Dataset entries:
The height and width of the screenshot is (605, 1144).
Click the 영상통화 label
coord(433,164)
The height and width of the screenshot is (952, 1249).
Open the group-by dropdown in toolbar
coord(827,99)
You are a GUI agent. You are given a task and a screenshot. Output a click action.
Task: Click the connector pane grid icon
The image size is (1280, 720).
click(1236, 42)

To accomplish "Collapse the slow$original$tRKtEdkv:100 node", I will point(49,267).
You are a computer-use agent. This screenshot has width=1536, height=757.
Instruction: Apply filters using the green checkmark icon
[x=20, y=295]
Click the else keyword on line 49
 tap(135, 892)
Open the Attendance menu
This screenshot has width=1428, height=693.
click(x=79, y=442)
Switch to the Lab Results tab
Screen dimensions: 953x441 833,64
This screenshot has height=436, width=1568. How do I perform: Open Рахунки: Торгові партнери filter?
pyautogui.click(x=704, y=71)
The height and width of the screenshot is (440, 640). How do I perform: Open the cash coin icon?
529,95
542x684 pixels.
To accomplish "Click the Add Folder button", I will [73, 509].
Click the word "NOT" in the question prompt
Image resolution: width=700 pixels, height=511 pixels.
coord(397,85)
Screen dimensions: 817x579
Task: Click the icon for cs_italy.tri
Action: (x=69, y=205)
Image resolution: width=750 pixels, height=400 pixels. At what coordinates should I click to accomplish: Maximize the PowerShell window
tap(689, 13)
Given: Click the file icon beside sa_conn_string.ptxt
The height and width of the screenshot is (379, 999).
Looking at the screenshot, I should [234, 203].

▶ [What the task asks]: List every line above that holds the word "agent".

▶ [Answer for this exercise]:
You are a GUI agent. You are given a task and a screenshot. Output a click action.
You are a computer-use agent. This screenshot has width=1536, height=757.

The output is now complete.